- **EXERCISE DETAILS**: An acceptable response holds only the line containing "オンライン葬儀 (221, 2122)" and every line after it to the end of the records, each reproduced exactly.

- **Stored dataset items**:
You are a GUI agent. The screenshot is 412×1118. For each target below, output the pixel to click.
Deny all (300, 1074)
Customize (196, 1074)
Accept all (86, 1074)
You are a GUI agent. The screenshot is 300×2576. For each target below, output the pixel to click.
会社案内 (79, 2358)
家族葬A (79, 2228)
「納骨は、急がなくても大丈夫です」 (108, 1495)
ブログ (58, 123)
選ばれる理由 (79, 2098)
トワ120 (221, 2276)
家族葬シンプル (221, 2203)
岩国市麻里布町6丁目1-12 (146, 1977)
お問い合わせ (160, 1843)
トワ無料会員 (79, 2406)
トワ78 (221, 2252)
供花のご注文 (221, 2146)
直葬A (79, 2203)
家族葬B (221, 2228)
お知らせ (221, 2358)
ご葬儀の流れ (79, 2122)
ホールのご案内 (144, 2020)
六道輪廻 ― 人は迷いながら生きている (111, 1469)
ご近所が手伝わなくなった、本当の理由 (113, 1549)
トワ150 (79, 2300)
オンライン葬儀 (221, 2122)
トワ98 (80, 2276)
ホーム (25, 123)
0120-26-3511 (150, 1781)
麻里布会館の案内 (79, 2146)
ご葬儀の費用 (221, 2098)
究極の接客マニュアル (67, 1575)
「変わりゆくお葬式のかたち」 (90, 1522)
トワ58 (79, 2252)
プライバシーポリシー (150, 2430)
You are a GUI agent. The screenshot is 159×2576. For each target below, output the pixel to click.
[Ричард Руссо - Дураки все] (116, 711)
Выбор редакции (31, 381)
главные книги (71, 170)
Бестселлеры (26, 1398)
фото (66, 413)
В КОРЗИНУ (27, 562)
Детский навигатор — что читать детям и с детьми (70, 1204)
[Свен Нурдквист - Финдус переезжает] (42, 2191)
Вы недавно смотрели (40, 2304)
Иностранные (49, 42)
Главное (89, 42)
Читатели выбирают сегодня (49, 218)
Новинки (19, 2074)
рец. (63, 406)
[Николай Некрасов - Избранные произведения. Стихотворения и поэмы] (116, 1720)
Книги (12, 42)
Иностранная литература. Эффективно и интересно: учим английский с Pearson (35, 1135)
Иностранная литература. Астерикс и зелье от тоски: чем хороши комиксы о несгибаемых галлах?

- **TASK RESULT**:
オンライン葬儀 (221, 2122)
トワ98 (80, 2276)
ホーム (25, 123)
0120-26-3511 (150, 1781)
麻里布会館の案内 (79, 2146)
ご葬儀の費用 (221, 2098)
究極の接客マニュアル (67, 1575)
「変わりゆくお葬式のかたち」 (90, 1522)
トワ58 (79, 2252)
プライバシーポリシー (150, 2430)
You are a GUI agent. The screenshot is 159×2576. For each target below, output the pixel to click.
[Ричард Руссо - Дураки все] (116, 711)
Выбор редакции (31, 381)
главные книги (71, 170)
Бестселлеры (26, 1398)
фото (66, 413)
В КОРЗИНУ (27, 562)
Детский навигатор — что читать детям и с детьми (70, 1204)
[Свен Нурдквист - Финдус переезжает] (42, 2191)
Вы недавно смотрели (40, 2304)
Иностранные (49, 42)
Главное (89, 42)
Читатели выбирают сегодня (49, 218)
Новинки (19, 2074)
рец. (63, 406)
[Николай Некрасов - Избранные произведения. Стихотворения и поэмы] (116, 1720)
Книги (12, 42)
Иностранная литература. Эффективно и интересно: учим английский с Pearson (35, 1135)
Иностранная литература. Астерикс и зелье от тоски: чем хороши комиксы о несгибаемых галлах?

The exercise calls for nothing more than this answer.